INFO-MATIN - 5 ore 8 min fa

La salle de conférence de l’Agence de gestion du Marché central de Bamako a abrité, hier jeudi, la 10ème session du conseil d’administration de ladite agence. La cérémonie d’ouverture était présidée par Mme DIAWARA Aïssata Lady TOURE, Présidente directrice générale.

Ce Conseil d’administration s’inscrit dans un contexte socio-politique et sanitaire très difficile de notre pays. Ce qui explique un faible taux de mobilisation global des recettes de 46 % contre un taux d’exécution de 44 %.
D’entrée de jeu, Mme DIAWARA a rappelé que la campagne de pêche 2018-2019, au Mali, a été caractérisée par un climat sécuritaire douloureux pour notre pays. C’est pourquoi a-t-elle indiqué, une assistance doit être apportée aux acteurs de la filière pêche pour paliers les différents les difficultés auxquels le secteur du poisson est confronté.
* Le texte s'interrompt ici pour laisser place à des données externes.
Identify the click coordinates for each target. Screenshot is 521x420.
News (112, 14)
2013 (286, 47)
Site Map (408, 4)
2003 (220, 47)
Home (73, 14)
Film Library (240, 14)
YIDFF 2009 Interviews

« Il est urgent que l’agence s’attaque à l’épineuse question de transfert de nos mareyeurs et mareyeuses au sein du marché. C’est dans ce cadre que l’entretien, le fonctionnement et le développement de la filière pêche et aquacole seront atteints », a-t-elle dit. Elle a insisté que le marché central doit relever un défi majeur qui est de satisfaire l’autosuffisance alimentaire de la population malienne en matière de qualité de poisson et de bonne conservation hygiénique, d’où une nécessité d’assurer une chaine de froid et de valeur constante.
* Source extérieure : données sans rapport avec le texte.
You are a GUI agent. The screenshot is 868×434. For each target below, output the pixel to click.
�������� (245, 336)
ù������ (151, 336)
Elle a, par ailleurs, détaillé le rapport des activités de l’année 2019, qui a été marquée par une baisse du taux d’exécution.
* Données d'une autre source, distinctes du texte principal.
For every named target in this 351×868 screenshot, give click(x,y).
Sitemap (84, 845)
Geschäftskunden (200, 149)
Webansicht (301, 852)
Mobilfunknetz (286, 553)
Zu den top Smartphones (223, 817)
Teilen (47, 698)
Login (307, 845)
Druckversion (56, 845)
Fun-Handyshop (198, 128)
« Le rapport des activités mené présente des ressources engagées et des résultats obtenus : au titre du 1er semestre, de façon générale, les résultats enregistrés font : un taux de mobilisation global des recettes de 46 % pour un taux d’exécution de 44 % ; un taux global de recouvrement des ressources semestrielles de 66 % sur le budget d’État contre 30 % sur les ressources propres pour un taux global de 46 % ; un taux d’exécution de 60 % sur le budget de l’État contre 30 % sur les ressources propres soit un taux de réalisation global en mi-parcours de 44 %. De façon générale, on peut dire qu’en matière de recettes, ces faibles taux de recouvrement et d’exécution des ressources trouvent leur explication dans les contraintes financières actuelles accentuées par la situation socio-sanitaire et sécuritaire », a-t-elle expliqué.